RECORD EXTRACTS

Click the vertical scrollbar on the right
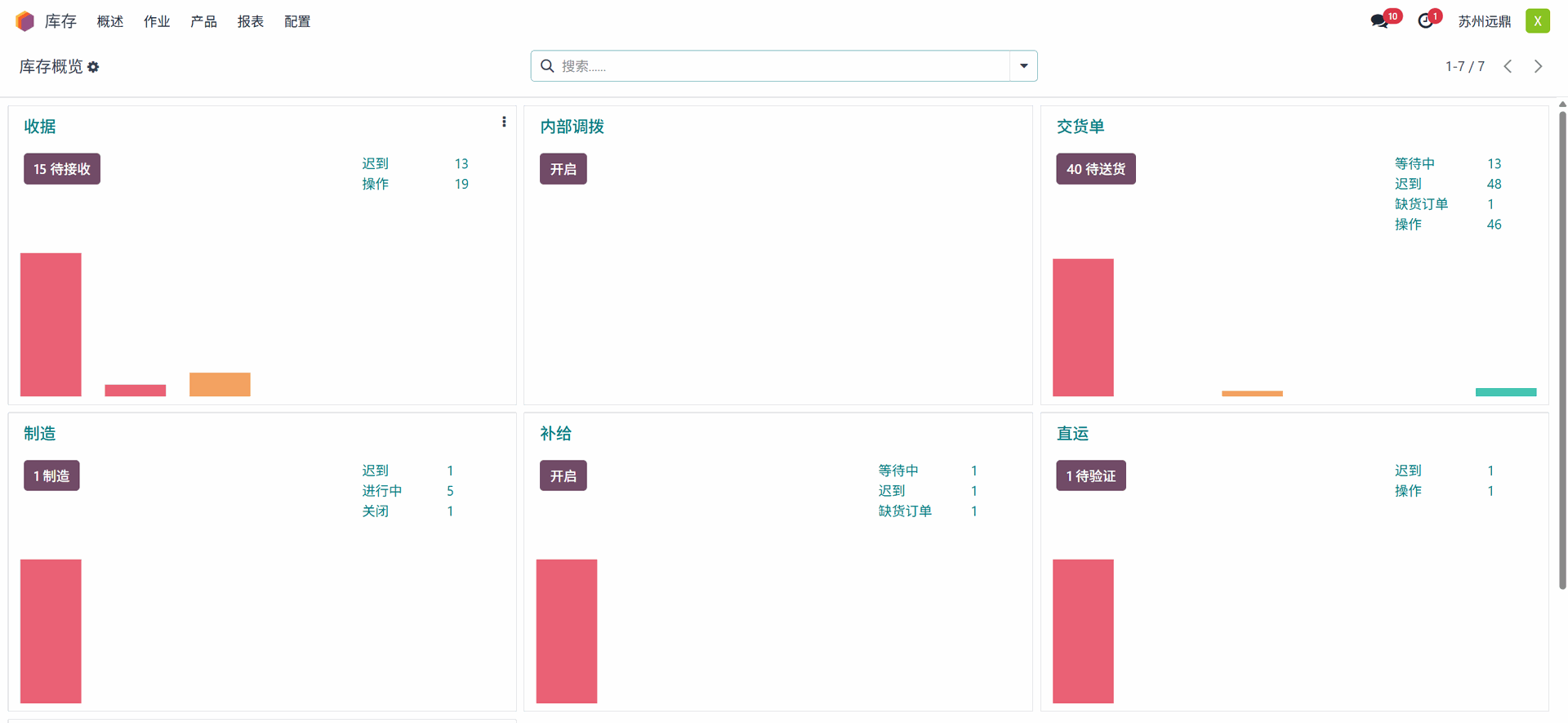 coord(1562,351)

--

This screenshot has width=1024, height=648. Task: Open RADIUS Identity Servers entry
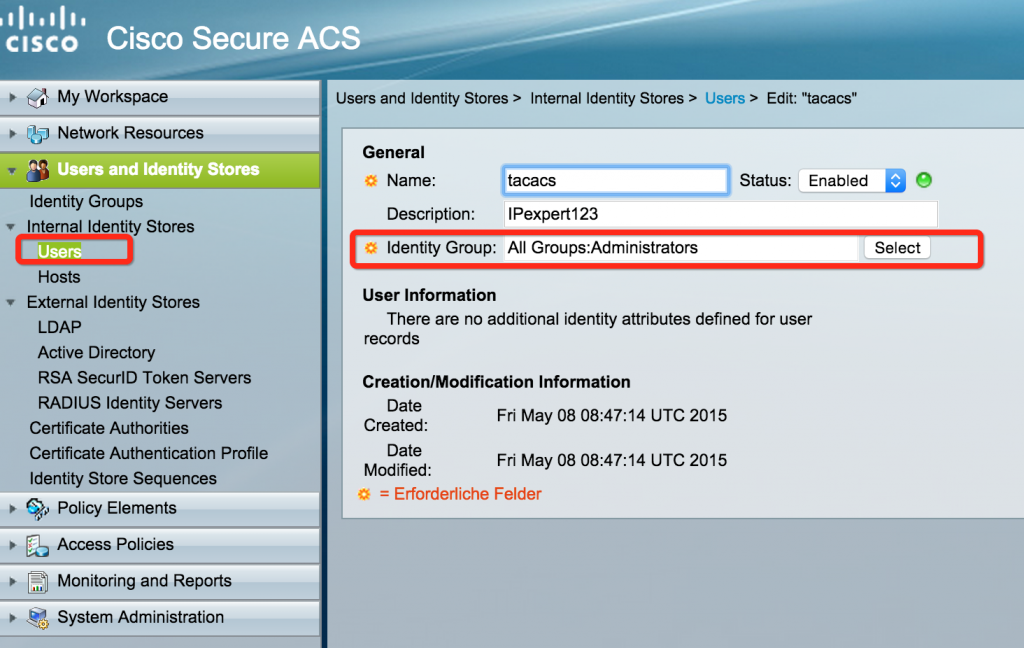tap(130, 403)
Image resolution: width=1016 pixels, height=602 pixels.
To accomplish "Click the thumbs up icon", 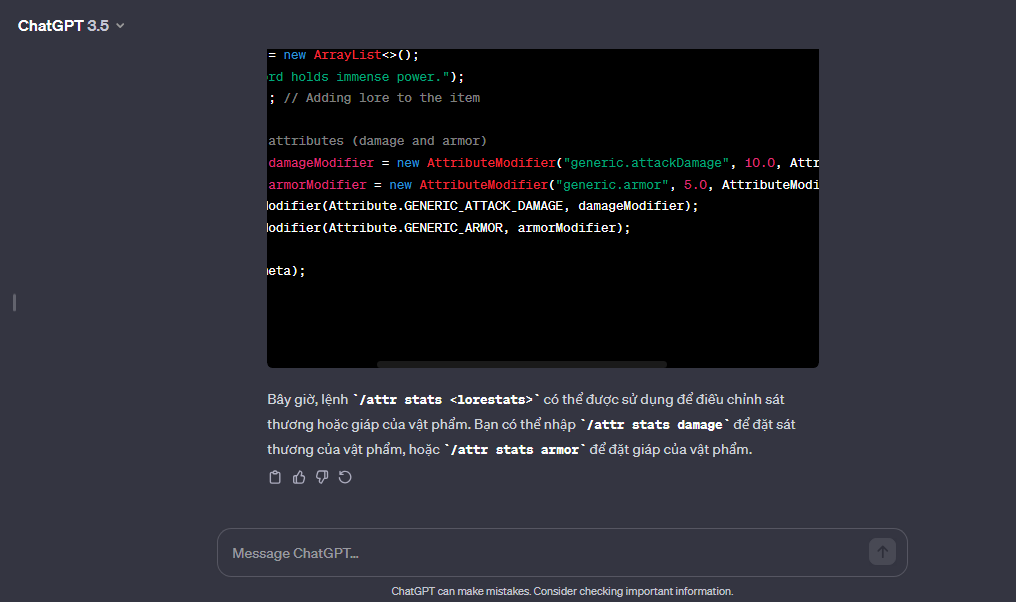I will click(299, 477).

WHAT IS ASKED
Gather every line of the items above that contains the word "height", treating uppercase and lowercase letters as different.

THE SOLUTION
This screenshot has width=1024, height=648. Task: Open RADIUS Identity Servers entry
Image resolution: width=1016 pixels, height=602 pixels.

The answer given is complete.